* **TASK OBJECTIVE**
Extract the listing from its first line through the line containing "The height and width of the screenshot is (924, 1299).", and reproduce those lines verbatim.

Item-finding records
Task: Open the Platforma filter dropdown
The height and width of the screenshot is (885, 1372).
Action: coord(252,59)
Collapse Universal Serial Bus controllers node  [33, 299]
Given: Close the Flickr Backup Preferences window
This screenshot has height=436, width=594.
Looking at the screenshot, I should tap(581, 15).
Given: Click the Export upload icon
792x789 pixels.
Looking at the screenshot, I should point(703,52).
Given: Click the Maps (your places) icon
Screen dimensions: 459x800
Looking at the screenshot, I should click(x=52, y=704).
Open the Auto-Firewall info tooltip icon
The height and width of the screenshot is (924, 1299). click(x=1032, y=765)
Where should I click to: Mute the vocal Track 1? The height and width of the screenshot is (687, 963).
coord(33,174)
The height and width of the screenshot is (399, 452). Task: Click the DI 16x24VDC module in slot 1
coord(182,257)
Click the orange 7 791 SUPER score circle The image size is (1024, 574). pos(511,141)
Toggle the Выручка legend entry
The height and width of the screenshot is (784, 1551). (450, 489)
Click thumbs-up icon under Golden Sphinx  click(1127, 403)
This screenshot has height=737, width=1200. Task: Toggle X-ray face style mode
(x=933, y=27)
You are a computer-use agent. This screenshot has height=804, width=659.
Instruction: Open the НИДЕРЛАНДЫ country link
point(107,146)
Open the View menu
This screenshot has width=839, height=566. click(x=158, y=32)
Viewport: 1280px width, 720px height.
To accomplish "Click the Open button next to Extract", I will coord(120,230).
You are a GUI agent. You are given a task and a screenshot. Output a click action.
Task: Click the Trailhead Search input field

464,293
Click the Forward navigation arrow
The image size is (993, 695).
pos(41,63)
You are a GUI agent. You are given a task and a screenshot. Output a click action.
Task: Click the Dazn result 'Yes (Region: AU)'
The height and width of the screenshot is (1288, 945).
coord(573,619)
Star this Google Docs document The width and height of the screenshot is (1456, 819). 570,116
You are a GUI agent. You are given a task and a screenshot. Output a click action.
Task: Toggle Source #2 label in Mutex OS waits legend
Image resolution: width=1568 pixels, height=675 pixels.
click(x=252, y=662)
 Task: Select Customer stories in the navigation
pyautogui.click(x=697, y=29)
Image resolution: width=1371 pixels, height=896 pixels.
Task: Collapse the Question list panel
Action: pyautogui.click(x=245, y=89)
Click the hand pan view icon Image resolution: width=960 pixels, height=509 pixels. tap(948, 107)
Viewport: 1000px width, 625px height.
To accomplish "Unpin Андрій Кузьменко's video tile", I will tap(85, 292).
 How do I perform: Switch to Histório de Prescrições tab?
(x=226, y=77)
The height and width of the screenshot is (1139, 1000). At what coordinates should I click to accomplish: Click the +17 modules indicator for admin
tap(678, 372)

* **SOLUTION TO THE EXERCISE**
Task: Open the Platforma filter dropdown
The height and width of the screenshot is (885, 1372).
Action: coord(252,59)
Collapse Universal Serial Bus controllers node  [33, 299]
Given: Close the Flickr Backup Preferences window
This screenshot has height=436, width=594.
Looking at the screenshot, I should tap(581, 15).
Given: Click the Export upload icon
792x789 pixels.
Looking at the screenshot, I should point(703,52).
Given: Click the Maps (your places) icon
Screen dimensions: 459x800
Looking at the screenshot, I should click(x=52, y=704).
Open the Auto-Firewall info tooltip icon
The height and width of the screenshot is (924, 1299). click(x=1032, y=765)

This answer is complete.